Copy out every line from the records that includes "computer".

- Opening Delimiter -

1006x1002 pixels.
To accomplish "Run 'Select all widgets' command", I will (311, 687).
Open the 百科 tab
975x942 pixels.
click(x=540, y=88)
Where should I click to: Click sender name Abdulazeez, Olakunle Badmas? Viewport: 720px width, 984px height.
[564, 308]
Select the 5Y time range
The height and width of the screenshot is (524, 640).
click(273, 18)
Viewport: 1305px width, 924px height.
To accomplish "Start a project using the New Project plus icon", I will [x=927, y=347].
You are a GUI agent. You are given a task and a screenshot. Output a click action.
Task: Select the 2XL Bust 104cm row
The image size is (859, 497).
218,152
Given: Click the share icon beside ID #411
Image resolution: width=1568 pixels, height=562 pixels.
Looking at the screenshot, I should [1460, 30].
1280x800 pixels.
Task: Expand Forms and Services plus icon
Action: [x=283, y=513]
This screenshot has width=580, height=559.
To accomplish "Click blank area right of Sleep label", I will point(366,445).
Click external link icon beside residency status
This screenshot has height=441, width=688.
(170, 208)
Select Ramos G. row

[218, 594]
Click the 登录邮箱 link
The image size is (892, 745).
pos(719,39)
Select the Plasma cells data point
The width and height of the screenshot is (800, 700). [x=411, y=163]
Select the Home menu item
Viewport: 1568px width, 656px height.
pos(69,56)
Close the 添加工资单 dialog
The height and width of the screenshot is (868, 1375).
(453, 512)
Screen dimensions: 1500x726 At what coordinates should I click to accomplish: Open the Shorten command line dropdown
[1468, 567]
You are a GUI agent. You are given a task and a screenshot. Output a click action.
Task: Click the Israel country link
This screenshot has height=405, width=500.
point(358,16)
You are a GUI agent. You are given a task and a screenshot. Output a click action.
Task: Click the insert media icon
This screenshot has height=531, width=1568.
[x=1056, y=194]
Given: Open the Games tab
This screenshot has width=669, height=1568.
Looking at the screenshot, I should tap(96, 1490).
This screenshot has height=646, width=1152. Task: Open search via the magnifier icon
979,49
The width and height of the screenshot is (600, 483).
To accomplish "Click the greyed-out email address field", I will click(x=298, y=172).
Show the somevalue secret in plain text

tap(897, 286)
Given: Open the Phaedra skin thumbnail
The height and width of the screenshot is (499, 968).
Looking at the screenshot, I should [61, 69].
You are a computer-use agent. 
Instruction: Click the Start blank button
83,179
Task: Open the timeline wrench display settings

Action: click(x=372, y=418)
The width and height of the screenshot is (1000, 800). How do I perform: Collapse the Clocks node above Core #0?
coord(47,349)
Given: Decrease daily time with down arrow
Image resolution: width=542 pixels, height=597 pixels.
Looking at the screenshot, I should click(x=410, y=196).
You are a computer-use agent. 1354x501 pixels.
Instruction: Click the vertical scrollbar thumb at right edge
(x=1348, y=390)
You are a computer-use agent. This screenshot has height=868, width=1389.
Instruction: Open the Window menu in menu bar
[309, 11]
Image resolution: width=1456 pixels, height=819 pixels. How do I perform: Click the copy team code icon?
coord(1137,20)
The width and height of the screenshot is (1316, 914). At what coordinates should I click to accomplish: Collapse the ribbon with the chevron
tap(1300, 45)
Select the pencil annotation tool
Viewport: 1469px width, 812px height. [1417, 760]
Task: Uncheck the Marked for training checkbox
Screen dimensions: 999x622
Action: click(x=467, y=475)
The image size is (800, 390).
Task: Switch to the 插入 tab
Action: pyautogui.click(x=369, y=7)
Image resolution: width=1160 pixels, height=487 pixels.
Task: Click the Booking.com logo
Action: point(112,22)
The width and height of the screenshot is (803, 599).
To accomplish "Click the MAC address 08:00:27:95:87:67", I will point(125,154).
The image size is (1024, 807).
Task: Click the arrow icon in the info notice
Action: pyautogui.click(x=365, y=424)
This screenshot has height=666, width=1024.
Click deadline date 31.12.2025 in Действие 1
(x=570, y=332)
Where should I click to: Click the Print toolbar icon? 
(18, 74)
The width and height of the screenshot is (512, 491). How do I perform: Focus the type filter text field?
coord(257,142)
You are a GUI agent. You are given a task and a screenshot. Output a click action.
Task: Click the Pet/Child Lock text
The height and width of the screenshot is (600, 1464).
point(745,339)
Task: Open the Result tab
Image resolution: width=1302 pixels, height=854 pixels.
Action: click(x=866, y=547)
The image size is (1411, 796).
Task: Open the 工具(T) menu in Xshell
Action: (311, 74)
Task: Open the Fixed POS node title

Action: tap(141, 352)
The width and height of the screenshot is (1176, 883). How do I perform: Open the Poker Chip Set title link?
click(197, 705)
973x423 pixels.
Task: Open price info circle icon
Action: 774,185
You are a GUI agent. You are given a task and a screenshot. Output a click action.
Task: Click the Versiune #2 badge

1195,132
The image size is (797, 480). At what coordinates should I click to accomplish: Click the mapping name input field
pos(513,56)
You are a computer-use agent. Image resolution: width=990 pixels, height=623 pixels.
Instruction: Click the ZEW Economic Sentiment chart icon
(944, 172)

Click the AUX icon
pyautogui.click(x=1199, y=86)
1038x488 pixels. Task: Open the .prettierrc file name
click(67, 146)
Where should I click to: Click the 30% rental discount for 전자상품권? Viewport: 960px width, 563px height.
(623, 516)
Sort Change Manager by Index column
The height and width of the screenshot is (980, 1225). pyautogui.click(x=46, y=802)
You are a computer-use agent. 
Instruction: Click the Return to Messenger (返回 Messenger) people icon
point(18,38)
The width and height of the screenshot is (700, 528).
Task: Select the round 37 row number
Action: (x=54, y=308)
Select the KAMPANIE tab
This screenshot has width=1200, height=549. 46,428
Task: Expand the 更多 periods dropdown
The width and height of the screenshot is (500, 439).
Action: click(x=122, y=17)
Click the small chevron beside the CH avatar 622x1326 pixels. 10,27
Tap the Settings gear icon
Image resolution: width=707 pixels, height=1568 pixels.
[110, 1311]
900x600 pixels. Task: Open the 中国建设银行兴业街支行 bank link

- Closing Delimiter -

-- Your response --
You are a computer-use agent. 
You are a computer-use agent. 1354x501 pixels.
You are a computer-use agent. This screenshot has height=868, width=1389.
You are a computer-use agent. Image resolution: width=990 pixels, height=623 pixels.
You are a computer-use agent. 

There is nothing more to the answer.